Swap refined carbs like white rice, bread and pasta for wholegrain equivalents like brown rice, wholegrain bread and pasta, which contain more fibre to help protect against inflammation. Instead of frying foods, bake them in the oven. Frying foods can increase the formation of harmful compounds called advanced glycation end products (AGEs) that can increase inflammation.
Get a taste for turmeric
It’s not everyone’s cup of chai because of its strong earthy taste, but turmeric arguably has the strongest evidence base for its anti-inflammatory properties of any food.
In one study, 117 subjects were given curcumin supplements (the active ingredient found in turmeric), or a placebo, for eight weeks. They found that those taking curcumin had significantly decreased inflammatory markers at the end of the study.
The only catch is that it’s hard to get this concentration of curcumin from food alone, however, turmeric is still a great addition to an anti-inflammatory diet. Here’s a great way to use fresh turmeric for breakfast: grate a thumb-sized piece of fresh turmeric – you can leave the skin on – add to scrambled eggs along with half a tsp of ground cumin, some chopped green chilli and a sprinkling of fresh coriander leaves. Roll up in a wholegrain wrap and enjoy.
Boost your berries
If you’re not already a berry devotee, it’s time to convert. Berries are often called nature’s vitamin pills, such is their nutrient density, and they contain potent antioxidants that exert protective effects against inflammatory disorders, metabolic disorders, cardiovascular diseases and various cancers.

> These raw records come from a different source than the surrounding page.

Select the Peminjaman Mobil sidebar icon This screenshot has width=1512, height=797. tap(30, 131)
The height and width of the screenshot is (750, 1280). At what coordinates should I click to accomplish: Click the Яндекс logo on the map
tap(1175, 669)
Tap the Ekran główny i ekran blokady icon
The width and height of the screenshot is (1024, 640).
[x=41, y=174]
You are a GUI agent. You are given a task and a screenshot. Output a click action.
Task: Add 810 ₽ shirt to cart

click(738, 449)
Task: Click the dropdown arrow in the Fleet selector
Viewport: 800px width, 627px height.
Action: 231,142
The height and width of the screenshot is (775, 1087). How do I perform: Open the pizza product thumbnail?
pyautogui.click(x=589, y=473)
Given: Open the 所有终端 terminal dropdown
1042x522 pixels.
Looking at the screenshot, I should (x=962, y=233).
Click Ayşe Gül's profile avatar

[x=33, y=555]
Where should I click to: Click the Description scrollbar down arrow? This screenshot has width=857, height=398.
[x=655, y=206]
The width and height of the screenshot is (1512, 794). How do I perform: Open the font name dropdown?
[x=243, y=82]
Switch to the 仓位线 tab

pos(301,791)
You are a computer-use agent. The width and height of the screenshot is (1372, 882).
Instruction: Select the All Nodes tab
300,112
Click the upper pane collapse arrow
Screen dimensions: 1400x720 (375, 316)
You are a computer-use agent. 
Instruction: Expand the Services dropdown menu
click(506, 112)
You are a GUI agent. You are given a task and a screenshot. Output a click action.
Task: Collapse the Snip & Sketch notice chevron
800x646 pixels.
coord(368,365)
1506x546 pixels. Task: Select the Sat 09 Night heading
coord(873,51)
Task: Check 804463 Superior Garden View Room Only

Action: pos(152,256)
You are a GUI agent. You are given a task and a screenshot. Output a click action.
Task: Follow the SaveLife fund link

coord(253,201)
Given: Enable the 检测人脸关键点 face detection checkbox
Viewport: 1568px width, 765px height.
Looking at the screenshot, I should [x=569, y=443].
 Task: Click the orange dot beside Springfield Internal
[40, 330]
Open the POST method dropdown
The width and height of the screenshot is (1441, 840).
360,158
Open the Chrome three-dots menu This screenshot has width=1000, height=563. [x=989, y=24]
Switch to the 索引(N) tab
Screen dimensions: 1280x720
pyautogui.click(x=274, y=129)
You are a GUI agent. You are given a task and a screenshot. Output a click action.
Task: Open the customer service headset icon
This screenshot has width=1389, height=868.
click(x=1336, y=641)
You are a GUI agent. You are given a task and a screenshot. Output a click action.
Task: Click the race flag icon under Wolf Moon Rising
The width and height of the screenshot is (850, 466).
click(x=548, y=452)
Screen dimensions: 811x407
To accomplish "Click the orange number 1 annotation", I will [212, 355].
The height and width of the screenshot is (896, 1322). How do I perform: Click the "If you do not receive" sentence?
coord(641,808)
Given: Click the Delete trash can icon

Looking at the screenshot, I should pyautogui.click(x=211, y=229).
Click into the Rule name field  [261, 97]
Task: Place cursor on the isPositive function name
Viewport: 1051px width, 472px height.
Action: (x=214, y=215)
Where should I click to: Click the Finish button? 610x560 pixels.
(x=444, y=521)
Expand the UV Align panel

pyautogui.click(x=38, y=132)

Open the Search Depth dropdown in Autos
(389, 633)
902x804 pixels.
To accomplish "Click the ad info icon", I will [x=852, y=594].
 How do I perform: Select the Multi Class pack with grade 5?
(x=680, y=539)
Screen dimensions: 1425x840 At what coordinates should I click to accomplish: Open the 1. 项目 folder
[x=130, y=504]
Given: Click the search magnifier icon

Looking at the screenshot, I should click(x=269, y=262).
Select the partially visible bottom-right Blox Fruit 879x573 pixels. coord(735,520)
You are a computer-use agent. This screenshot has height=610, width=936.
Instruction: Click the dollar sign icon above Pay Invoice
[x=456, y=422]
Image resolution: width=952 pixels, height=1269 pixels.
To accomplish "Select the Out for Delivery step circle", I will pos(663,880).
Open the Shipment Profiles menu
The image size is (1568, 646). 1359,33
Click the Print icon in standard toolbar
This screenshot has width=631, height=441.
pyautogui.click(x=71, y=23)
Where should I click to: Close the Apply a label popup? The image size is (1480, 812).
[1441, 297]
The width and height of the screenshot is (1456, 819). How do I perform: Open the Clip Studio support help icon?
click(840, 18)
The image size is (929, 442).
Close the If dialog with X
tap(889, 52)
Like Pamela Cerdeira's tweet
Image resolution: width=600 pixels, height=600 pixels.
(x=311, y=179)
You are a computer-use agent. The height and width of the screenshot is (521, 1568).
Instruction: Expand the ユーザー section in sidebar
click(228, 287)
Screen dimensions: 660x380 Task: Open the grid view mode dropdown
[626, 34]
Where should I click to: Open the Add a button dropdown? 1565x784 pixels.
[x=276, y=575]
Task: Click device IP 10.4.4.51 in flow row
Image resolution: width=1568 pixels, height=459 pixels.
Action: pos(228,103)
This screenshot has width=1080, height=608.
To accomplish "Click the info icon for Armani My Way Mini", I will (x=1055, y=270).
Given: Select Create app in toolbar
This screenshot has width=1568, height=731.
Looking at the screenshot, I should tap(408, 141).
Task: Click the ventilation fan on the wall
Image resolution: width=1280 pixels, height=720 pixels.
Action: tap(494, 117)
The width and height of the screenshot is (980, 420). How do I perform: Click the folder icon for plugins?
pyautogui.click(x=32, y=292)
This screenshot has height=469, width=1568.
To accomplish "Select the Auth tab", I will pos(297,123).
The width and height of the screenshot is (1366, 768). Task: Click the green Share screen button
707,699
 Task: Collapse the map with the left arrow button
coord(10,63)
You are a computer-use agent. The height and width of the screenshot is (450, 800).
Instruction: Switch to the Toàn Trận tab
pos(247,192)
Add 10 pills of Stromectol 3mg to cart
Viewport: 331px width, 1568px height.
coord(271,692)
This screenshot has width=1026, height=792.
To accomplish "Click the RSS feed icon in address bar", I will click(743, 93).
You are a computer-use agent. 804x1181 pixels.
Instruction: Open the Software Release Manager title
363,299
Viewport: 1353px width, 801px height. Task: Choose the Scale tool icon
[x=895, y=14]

All well and good, but berries are expensive. The answer? Buy frozen. Not only are they cheaper, but they are picked and frozen at their peak, locking in all the nutritional goodness. Keep a big bag of mixed berries in the freezer and simply heat some up in the microwave for a quick hot berry sauce to stir into yoghurt or porridge.
They are also fabulous in a smoothie bowl. Whizz up frozen berries, a ripe banana and some yoghurt, place in a bowl and top with whatever you have to hand – chopped nuts, more fresh fruit, coconut flakes or some mixed seeds.